Count the lines in the data below that contain the string "what", matching case exactly, and give only the resulting number.

***** Given information *****

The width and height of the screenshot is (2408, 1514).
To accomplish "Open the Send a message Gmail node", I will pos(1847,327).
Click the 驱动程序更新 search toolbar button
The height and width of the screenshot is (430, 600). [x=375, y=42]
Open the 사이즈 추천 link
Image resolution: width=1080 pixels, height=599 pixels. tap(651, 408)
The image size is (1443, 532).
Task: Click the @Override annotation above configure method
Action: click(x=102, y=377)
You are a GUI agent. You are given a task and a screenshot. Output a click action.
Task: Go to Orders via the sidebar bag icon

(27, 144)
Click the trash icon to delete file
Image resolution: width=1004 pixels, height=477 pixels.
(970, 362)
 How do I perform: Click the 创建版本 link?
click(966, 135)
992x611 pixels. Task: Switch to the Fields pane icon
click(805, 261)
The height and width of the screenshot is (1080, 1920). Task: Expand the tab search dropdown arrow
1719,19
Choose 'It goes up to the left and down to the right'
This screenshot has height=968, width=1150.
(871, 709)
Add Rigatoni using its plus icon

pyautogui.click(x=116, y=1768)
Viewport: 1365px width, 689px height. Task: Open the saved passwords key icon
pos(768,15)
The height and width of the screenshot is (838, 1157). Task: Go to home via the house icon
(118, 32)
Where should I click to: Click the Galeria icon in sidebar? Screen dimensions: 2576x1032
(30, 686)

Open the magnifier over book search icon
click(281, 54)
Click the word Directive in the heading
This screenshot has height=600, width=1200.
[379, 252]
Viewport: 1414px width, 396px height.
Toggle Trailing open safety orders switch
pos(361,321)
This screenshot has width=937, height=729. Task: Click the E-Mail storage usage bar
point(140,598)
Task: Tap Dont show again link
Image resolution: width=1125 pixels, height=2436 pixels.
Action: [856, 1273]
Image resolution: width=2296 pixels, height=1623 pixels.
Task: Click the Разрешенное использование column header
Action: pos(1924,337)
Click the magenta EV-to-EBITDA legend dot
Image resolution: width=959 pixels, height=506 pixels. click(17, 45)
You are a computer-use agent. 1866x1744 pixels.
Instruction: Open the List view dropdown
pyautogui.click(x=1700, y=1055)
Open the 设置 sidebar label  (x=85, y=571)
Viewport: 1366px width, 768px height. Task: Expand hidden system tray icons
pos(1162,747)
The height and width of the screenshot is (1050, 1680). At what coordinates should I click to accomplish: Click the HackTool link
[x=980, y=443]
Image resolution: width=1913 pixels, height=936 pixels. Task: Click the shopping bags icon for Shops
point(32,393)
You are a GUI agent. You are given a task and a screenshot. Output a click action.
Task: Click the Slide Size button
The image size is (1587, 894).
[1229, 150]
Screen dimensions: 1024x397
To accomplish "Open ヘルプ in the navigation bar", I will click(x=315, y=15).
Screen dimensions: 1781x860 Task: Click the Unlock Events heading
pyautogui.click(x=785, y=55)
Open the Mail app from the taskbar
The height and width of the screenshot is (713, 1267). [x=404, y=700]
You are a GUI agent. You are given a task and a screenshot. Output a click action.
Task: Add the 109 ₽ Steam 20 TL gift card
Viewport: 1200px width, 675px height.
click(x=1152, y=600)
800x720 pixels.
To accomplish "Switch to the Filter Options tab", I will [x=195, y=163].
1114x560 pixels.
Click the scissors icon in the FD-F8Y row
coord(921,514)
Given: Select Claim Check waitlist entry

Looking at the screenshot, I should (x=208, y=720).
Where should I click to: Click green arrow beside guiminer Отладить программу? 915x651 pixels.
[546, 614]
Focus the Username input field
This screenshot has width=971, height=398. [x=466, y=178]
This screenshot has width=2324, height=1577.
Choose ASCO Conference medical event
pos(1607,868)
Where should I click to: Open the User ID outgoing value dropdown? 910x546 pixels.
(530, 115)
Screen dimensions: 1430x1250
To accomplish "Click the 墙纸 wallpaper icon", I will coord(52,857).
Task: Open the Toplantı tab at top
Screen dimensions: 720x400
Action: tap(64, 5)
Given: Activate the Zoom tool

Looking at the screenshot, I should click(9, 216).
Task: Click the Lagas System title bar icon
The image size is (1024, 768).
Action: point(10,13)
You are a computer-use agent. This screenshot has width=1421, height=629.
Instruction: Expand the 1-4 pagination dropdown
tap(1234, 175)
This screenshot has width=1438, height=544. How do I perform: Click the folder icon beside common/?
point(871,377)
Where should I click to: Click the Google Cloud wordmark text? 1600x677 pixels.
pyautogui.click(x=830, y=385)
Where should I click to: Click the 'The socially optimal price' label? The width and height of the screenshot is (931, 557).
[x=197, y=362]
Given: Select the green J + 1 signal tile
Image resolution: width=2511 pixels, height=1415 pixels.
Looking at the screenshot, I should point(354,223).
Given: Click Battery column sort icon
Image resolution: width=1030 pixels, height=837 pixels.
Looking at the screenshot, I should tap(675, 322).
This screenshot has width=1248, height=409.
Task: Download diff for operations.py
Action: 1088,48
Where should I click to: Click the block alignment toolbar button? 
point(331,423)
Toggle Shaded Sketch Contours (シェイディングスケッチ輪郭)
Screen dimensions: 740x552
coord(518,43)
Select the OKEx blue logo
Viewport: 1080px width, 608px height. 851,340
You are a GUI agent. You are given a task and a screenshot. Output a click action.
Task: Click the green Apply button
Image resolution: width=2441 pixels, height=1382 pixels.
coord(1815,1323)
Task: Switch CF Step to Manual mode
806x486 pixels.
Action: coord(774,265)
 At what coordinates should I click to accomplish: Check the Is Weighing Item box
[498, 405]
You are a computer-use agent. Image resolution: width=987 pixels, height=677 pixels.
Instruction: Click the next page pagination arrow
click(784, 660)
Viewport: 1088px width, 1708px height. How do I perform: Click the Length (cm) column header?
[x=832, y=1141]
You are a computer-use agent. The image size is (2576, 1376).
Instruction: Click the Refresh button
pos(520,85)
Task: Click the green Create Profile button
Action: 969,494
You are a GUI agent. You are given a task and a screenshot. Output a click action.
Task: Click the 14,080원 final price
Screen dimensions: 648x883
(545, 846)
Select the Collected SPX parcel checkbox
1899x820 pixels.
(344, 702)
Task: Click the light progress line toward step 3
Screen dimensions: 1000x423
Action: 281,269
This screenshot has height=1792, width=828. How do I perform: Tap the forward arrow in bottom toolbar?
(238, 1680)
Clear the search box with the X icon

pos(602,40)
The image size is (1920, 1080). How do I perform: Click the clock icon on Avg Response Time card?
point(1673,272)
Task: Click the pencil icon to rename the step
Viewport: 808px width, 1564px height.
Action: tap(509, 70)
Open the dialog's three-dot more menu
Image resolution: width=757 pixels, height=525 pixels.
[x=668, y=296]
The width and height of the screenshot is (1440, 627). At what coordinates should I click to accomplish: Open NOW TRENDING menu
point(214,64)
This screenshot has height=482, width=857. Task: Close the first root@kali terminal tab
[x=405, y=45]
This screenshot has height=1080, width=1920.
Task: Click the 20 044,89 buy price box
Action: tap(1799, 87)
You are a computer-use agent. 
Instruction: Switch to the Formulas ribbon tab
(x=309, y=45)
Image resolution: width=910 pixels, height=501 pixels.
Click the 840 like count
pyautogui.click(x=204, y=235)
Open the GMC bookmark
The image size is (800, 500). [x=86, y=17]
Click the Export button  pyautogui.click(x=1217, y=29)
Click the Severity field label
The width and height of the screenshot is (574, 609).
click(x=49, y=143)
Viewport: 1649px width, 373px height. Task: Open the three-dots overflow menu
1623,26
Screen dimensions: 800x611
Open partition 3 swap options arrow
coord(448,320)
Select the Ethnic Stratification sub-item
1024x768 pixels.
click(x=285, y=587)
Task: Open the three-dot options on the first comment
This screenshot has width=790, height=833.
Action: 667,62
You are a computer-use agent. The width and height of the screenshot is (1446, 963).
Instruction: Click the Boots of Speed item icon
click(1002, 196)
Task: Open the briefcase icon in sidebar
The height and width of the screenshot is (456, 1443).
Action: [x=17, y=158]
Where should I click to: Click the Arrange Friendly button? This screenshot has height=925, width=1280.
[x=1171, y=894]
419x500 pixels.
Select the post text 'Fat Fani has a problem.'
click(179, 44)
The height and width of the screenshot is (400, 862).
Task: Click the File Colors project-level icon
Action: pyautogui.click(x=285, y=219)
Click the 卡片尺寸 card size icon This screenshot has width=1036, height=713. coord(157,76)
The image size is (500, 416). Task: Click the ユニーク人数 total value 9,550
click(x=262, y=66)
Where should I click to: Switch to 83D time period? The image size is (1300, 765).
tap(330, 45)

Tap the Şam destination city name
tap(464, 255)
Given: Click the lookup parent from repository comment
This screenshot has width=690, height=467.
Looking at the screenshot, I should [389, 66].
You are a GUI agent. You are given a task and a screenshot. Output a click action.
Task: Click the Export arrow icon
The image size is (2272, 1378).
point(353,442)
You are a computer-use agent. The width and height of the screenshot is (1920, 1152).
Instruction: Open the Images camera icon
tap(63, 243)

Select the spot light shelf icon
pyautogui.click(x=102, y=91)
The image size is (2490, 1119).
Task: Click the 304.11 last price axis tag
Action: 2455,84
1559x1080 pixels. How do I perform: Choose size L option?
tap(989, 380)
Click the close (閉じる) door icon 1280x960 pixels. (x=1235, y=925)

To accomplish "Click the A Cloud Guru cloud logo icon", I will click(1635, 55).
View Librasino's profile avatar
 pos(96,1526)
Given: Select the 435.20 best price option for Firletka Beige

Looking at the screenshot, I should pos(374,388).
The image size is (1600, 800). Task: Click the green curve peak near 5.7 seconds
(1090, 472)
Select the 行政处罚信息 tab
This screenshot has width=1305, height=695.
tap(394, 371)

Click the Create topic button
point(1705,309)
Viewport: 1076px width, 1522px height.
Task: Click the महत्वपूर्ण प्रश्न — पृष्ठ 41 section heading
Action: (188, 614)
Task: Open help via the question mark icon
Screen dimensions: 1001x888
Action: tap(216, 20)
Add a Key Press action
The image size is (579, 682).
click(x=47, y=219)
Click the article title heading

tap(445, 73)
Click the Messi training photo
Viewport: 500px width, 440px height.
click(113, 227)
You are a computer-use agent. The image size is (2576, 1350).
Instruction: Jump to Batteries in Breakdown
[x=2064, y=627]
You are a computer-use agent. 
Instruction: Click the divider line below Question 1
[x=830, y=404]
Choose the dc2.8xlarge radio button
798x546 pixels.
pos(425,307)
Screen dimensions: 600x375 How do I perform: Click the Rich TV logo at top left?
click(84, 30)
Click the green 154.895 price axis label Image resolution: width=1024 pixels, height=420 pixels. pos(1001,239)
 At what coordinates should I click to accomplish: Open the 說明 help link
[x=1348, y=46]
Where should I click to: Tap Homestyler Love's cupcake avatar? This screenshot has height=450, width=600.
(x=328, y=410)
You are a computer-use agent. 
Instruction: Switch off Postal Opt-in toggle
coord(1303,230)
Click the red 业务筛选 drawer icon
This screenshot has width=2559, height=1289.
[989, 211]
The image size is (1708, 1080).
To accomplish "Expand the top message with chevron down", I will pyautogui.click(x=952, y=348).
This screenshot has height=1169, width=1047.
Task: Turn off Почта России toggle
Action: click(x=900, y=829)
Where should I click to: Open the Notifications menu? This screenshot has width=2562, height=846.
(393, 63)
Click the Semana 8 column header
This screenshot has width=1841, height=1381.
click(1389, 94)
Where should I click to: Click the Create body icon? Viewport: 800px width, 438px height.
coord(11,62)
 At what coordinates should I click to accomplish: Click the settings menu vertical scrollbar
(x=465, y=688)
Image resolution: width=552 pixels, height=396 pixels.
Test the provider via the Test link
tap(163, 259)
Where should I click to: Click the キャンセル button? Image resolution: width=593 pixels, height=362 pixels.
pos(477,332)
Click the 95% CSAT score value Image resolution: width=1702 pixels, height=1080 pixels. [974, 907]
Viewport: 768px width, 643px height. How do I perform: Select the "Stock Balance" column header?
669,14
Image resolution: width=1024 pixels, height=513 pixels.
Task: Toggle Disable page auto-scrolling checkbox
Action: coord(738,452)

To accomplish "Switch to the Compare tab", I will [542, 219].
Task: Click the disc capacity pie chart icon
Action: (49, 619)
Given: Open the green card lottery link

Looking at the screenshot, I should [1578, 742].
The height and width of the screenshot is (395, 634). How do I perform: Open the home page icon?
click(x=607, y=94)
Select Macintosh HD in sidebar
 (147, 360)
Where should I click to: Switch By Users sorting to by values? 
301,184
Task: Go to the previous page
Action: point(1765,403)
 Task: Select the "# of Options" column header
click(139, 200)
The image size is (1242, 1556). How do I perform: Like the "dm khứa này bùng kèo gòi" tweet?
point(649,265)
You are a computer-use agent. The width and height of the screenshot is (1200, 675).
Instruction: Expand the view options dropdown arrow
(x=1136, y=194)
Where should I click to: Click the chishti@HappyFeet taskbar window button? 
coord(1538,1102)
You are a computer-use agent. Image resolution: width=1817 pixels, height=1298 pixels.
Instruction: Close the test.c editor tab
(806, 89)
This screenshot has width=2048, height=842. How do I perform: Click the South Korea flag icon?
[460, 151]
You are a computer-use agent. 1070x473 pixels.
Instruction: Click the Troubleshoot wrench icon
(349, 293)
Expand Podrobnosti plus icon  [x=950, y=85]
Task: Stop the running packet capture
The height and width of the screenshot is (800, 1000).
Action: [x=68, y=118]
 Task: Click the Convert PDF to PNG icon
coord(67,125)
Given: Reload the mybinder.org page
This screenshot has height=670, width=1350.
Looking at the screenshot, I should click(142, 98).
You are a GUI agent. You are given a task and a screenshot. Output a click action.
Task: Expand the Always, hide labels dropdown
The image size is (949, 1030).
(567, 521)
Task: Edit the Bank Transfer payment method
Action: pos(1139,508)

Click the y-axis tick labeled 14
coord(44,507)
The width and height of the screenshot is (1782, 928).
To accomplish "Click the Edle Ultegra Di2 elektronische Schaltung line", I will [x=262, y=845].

*****

§ Result of this task:
5